> _What you need to do_
For the data below, work out how many lines contain the word "will" and supply only that number.

> _Provided data_
—————
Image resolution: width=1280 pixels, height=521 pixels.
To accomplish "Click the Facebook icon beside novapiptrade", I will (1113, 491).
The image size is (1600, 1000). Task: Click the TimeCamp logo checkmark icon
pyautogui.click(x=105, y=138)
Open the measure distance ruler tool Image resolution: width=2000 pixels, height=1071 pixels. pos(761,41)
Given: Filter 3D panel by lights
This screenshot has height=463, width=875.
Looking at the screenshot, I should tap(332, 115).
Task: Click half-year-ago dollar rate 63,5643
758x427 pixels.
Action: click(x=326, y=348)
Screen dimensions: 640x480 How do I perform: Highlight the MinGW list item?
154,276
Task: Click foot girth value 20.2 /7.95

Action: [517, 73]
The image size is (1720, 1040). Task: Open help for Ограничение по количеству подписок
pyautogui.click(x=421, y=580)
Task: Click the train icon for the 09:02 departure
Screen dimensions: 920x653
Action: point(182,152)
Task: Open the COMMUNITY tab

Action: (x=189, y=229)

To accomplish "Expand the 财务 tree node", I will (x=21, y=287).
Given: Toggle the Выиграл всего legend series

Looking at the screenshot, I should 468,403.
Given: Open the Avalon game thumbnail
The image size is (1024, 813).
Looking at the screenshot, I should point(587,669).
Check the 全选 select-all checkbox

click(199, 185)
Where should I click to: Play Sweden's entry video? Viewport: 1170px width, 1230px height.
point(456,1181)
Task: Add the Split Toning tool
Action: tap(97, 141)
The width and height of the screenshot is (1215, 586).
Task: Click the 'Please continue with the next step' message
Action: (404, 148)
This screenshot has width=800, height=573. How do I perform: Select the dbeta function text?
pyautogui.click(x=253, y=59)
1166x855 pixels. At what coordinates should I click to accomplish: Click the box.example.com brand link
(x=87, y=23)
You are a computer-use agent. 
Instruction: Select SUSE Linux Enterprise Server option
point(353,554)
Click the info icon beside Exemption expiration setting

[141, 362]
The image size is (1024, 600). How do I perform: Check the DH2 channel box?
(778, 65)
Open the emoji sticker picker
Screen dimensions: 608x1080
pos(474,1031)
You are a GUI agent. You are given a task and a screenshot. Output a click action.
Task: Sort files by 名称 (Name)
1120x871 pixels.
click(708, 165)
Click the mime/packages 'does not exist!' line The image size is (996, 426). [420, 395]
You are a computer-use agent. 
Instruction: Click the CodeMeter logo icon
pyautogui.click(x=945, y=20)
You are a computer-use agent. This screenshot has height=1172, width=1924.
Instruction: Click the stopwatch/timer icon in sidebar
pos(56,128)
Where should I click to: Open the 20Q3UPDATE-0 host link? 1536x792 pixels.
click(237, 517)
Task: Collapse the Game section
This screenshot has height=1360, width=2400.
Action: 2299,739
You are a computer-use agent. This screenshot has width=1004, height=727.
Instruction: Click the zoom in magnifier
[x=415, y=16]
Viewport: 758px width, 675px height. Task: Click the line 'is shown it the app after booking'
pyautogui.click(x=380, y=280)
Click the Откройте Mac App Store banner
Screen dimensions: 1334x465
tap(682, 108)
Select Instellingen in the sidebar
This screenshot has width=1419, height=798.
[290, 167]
—————
> _Solution for this problem_
2